The first one should be a normal bearish candle with an average-sized body and relatively small wicks.
It will signify a bearish sentiment on the market.
The second candlestick should be a weak bullish, bearish candle, or doji.
It can also be a pin bar with a long lower wick.
Such a candle should strictly form after a test of a liquidity demand zone.
A formation of such a candle will signify an absorption of selling orders by the buyers, by the buying orders that are placed within a demand zone.
The lower wick may also go beyond a liquidity zone. It will signify a liquidity grab and a trap for the sellers.
The third candle should be a strong bullish candlestick with a big body.

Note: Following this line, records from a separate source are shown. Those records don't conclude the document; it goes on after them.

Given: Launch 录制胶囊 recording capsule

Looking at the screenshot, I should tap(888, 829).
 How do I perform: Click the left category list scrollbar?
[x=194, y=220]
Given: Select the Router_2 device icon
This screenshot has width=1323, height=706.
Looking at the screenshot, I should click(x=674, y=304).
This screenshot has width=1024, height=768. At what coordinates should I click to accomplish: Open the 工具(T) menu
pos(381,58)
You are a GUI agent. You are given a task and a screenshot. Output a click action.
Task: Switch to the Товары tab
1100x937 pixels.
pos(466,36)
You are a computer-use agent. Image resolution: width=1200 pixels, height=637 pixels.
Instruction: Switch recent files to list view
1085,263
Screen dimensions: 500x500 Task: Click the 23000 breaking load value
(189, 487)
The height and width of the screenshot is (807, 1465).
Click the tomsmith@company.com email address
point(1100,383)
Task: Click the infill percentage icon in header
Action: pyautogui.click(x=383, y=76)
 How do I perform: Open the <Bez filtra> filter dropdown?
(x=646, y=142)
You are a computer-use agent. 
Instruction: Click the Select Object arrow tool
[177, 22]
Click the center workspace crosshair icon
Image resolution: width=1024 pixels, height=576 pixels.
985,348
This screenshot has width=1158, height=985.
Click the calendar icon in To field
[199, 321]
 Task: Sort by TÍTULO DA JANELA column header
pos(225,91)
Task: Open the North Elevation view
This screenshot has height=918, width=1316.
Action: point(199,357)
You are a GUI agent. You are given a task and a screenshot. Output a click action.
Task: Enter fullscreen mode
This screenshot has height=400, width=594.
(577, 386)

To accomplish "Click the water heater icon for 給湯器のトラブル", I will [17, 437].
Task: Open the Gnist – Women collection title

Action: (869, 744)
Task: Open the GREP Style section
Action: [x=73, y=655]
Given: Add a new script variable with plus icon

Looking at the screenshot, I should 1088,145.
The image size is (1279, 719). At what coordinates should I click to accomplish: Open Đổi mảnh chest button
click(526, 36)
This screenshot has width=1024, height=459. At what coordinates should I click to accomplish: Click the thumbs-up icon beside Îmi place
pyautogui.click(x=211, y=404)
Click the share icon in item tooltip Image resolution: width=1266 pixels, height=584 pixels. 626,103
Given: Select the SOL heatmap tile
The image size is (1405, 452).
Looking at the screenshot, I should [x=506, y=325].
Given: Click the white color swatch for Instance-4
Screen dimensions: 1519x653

The body of this candle should engulf the entire range of the first bearish candle.
It will signify a strong buying imbalance and confirm a change of the market sentiment.
A bullish continuation will be expected then.
Buying Imbalance Strategy
To trade this pattern, simply wait for a bullish imbalance candle to close, engulfing the first bearish candle.

Open a buy position immediately then, placing your stop loss below the lows.
Take profit will be based on the closest strong liquidity supply zone.
Example
Here is an example of how this candlestick pattern helped to identify a buying imbalance on EURCHF pair.

Following trading execution rules described above, 14 pips of profits were easily made.
This powerful candlestick model can be observed on any market.
Being relatively rare, it provides very profitable trading opportunities.
Learn to identify that following the rules that I described.
It will be the best imbalance confirmation for your trades.